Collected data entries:

▬▬▬▬▬▬

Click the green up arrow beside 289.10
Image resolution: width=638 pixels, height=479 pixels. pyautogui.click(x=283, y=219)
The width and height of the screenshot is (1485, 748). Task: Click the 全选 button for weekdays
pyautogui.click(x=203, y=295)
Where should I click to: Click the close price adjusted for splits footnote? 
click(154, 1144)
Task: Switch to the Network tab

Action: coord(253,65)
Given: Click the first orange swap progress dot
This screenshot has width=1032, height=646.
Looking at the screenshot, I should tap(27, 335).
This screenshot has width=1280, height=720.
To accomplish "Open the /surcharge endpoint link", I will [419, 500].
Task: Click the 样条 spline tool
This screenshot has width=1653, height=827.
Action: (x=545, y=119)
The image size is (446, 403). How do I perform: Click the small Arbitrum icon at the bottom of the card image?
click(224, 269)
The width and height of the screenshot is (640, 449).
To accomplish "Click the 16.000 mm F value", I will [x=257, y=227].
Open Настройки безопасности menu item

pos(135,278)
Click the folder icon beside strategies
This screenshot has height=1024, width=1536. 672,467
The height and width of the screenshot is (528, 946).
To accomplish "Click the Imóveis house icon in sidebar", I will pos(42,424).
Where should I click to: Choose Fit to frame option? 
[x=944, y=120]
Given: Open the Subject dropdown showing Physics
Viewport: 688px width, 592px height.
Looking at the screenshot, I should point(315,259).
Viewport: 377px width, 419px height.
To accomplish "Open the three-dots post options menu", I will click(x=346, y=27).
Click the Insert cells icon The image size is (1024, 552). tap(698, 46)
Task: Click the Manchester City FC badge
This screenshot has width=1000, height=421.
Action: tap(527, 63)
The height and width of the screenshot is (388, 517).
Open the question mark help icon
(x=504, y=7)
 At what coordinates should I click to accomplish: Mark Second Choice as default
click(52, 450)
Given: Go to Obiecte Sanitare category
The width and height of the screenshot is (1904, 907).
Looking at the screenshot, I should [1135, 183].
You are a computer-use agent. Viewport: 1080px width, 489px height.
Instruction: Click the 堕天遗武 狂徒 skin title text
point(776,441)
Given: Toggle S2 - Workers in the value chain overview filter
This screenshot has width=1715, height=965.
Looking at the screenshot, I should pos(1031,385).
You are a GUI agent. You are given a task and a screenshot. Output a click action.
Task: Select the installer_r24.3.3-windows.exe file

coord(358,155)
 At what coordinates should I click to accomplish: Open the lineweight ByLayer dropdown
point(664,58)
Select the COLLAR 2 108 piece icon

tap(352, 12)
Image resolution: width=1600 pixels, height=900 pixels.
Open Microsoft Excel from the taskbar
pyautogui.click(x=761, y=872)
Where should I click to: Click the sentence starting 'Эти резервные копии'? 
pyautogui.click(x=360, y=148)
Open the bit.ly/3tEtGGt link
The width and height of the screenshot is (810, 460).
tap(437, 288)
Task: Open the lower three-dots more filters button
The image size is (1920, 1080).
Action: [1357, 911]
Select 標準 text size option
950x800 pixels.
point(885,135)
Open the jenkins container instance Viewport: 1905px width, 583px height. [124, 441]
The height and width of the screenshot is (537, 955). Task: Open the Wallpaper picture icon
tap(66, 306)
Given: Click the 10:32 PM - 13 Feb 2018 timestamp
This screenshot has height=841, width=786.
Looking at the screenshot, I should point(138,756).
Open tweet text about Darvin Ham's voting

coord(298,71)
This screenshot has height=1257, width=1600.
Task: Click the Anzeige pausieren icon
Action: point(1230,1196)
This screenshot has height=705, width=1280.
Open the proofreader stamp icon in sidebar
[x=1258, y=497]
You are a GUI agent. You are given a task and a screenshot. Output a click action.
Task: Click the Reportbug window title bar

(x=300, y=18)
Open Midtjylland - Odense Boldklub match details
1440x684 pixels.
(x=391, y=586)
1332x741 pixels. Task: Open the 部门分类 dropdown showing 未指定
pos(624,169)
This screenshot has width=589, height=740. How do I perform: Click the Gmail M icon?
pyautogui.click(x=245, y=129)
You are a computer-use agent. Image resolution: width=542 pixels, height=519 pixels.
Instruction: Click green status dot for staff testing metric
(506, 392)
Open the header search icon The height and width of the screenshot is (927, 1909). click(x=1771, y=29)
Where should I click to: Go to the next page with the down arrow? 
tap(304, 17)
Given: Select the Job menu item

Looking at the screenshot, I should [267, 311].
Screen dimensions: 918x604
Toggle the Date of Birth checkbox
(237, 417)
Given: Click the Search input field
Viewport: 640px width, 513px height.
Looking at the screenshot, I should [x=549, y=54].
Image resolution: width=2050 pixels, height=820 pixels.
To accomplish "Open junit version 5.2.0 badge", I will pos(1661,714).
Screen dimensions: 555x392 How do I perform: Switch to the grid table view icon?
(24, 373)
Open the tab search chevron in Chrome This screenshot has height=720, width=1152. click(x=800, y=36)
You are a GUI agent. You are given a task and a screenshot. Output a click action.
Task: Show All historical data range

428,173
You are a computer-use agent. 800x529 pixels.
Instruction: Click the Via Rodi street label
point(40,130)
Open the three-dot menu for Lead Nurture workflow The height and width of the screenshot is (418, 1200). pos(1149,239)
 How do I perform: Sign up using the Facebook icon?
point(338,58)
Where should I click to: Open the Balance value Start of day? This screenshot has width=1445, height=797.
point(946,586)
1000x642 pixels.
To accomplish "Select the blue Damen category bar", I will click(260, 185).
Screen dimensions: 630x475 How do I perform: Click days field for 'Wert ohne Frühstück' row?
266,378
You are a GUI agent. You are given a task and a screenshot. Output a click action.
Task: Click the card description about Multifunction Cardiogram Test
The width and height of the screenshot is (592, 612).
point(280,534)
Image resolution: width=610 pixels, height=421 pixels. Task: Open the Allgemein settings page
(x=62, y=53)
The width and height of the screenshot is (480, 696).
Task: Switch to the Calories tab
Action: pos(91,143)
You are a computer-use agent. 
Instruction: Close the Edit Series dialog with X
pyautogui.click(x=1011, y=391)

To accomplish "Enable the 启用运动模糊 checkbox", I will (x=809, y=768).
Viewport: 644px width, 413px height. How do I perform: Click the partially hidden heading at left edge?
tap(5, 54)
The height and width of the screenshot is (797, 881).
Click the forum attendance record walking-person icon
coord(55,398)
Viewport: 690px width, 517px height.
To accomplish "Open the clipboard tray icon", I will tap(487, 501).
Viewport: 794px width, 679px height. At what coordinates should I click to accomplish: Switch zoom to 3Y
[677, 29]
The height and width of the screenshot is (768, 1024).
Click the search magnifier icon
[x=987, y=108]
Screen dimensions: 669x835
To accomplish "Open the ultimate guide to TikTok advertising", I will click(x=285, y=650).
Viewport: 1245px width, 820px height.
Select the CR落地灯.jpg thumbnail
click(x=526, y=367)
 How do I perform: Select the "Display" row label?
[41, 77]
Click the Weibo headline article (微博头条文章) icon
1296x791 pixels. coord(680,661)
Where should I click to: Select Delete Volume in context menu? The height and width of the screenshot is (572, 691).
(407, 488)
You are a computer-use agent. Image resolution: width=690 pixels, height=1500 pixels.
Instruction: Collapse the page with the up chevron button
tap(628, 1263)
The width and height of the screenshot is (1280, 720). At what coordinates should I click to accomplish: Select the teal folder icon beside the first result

▬▬▬▬▬▬

WORK ITEM: Transcribe the data above verbatim.

ANSWER SPACE:
Click the green up arrow beside 289.10
Image resolution: width=638 pixels, height=479 pixels. pyautogui.click(x=283, y=219)
The width and height of the screenshot is (1485, 748). Task: Click the 全选 button for weekdays
pyautogui.click(x=203, y=295)
Where should I click to: Click the close price adjusted for splits footnote? 
click(154, 1144)
Task: Switch to the Network tab

Action: coord(253,65)
Given: Click the first orange swap progress dot
This screenshot has width=1032, height=646.
Looking at the screenshot, I should tap(27, 335).
This screenshot has width=1280, height=720.
To accomplish "Open the /surcharge endpoint link", I will [419, 500].
Task: Click the 样条 spline tool
This screenshot has width=1653, height=827.
Action: (x=545, y=119)
The image size is (446, 403). How do I perform: Click the small Arbitrum icon at the bottom of the card image?
click(224, 269)
The width and height of the screenshot is (640, 449).
To accomplish "Click the 16.000 mm F value", I will [x=257, y=227].
Open Настройки безопасности menu item

pos(135,278)
Click the folder icon beside strategies
This screenshot has height=1024, width=1536. 672,467
The height and width of the screenshot is (528, 946).
To accomplish "Click the Imóveis house icon in sidebar", I will pos(42,424).
Where should I click to: Choose Fit to frame option? 
[x=944, y=120]
Given: Open the Subject dropdown showing Physics
Viewport: 688px width, 592px height.
Looking at the screenshot, I should point(315,259).
Viewport: 377px width, 419px height.
To accomplish "Open the three-dots post options menu", I will click(x=346, y=27).
Click the Insert cells icon The image size is (1024, 552). tap(698, 46)
Task: Click the Manchester City FC badge
This screenshot has width=1000, height=421.
Action: tap(527, 63)
The height and width of the screenshot is (388, 517).
Open the question mark help icon
(x=504, y=7)
 At what coordinates should I click to accomplish: Mark Second Choice as default
click(52, 450)
Given: Go to Obiecte Sanitare category
The width and height of the screenshot is (1904, 907).
Looking at the screenshot, I should [1135, 183].
You are a computer-use agent. Viewport: 1080px width, 489px height.
Instruction: Click the 堕天遗武 狂徒 skin title text
point(776,441)
Given: Toggle S2 - Workers in the value chain overview filter
This screenshot has width=1715, height=965.
Looking at the screenshot, I should pos(1031,385).
You are a GUI agent. You are given a task and a screenshot. Output a click action.
Task: Select the installer_r24.3.3-windows.exe file

coord(358,155)
 At what coordinates should I click to accomplish: Open the lineweight ByLayer dropdown
point(664,58)
Select the COLLAR 2 108 piece icon

tap(352, 12)
Image resolution: width=1600 pixels, height=900 pixels.
Open Microsoft Excel from the taskbar
pyautogui.click(x=761, y=872)
Where should I click to: Click the sentence starting 'Эти резервные копии'? 
pyautogui.click(x=360, y=148)
Open the bit.ly/3tEtGGt link
The width and height of the screenshot is (810, 460).
tap(437, 288)
Task: Open the lower three-dots more filters button
The image size is (1920, 1080).
Action: [1357, 911]
Select 標準 text size option
950x800 pixels.
point(885,135)
Open the jenkins container instance Viewport: 1905px width, 583px height. [124, 441]
The height and width of the screenshot is (537, 955). Task: Open the Wallpaper picture icon
tap(66, 306)
Given: Click the 10:32 PM - 13 Feb 2018 timestamp
This screenshot has height=841, width=786.
Looking at the screenshot, I should point(138,756).
Open tweet text about Darvin Ham's voting

coord(298,71)
This screenshot has height=1257, width=1600.
Task: Click the Anzeige pausieren icon
Action: point(1230,1196)
This screenshot has height=705, width=1280.
Open the proofreader stamp icon in sidebar
[x=1258, y=497]
You are a GUI agent. You are given a task and a screenshot. Output a click action.
Task: Click the Reportbug window title bar

(x=300, y=18)
Open Midtjylland - Odense Boldklub match details
1440x684 pixels.
(x=391, y=586)
1332x741 pixels. Task: Open the 部门分类 dropdown showing 未指定
pos(624,169)
This screenshot has width=589, height=740. How do I perform: Click the Gmail M icon?
pyautogui.click(x=245, y=129)
You are a computer-use agent. Image resolution: width=542 pixels, height=519 pixels.
Instruction: Click green status dot for staff testing metric
(506, 392)
Open the header search icon The height and width of the screenshot is (927, 1909). click(x=1771, y=29)
Where should I click to: Go to the next page with the down arrow? 
tap(304, 17)
Given: Select the Job menu item

Looking at the screenshot, I should [267, 311].
Screen dimensions: 918x604
Toggle the Date of Birth checkbox
(237, 417)
Given: Click the Search input field
Viewport: 640px width, 513px height.
Looking at the screenshot, I should [x=549, y=54].
Image resolution: width=2050 pixels, height=820 pixels.
To accomplish "Open junit version 5.2.0 badge", I will pos(1661,714).
Screen dimensions: 555x392 How do I perform: Switch to the grid table view icon?
(24, 373)
Open the tab search chevron in Chrome This screenshot has height=720, width=1152. click(x=800, y=36)
You are a GUI agent. You are given a task and a screenshot. Output a click action.
Task: Show All historical data range

428,173
You are a computer-use agent. 800x529 pixels.
Instruction: Click the Via Rodi street label
point(40,130)
Open the three-dot menu for Lead Nurture workflow The height and width of the screenshot is (418, 1200). pos(1149,239)
 How do I perform: Sign up using the Facebook icon?
point(338,58)
Where should I click to: Open the Balance value Start of day? This screenshot has width=1445, height=797.
point(946,586)
1000x642 pixels.
To accomplish "Select the blue Damen category bar", I will click(260, 185).
Screen dimensions: 630x475 How do I perform: Click days field for 'Wert ohne Frühstück' row?
266,378
You are a GUI agent. You are given a task and a screenshot. Output a click action.
Task: Click the card description about Multifunction Cardiogram Test
The width and height of the screenshot is (592, 612).
point(280,534)
Image resolution: width=610 pixels, height=421 pixels. Task: Open the Allgemein settings page
(x=62, y=53)
The width and height of the screenshot is (480, 696).
Task: Switch to the Calories tab
Action: pos(91,143)
You are a computer-use agent. 
Instruction: Close the Edit Series dialog with X
pyautogui.click(x=1011, y=391)

To accomplish "Enable the 启用运动模糊 checkbox", I will (x=809, y=768).
Viewport: 644px width, 413px height. How do I perform: Click the partially hidden heading at left edge?
tap(5, 54)
The height and width of the screenshot is (797, 881).
Click the forum attendance record walking-person icon
coord(55,398)
Viewport: 690px width, 517px height.
To accomplish "Open the clipboard tray icon", I will tap(487, 501).
Viewport: 794px width, 679px height. At what coordinates should I click to accomplish: Switch zoom to 3Y
[677, 29]
The height and width of the screenshot is (768, 1024).
Click the search magnifier icon
[x=987, y=108]
Screen dimensions: 669x835
To accomplish "Open the ultimate guide to TikTok advertising", I will click(x=285, y=650).
Viewport: 1245px width, 820px height.
Select the CR落地灯.jpg thumbnail
click(x=526, y=367)
 How do I perform: Select the "Display" row label?
[41, 77]
Click the Weibo headline article (微博头条文章) icon
1296x791 pixels. coord(680,661)
Where should I click to: Select Delete Volume in context menu? The height and width of the screenshot is (572, 691).
(407, 488)
You are a computer-use agent. Image resolution: width=690 pixels, height=1500 pixels.
Instruction: Collapse the page with the up chevron button
tap(628, 1263)
The width and height of the screenshot is (1280, 720). At what coordinates should I click to accomplish: Select the teal folder icon beside the first result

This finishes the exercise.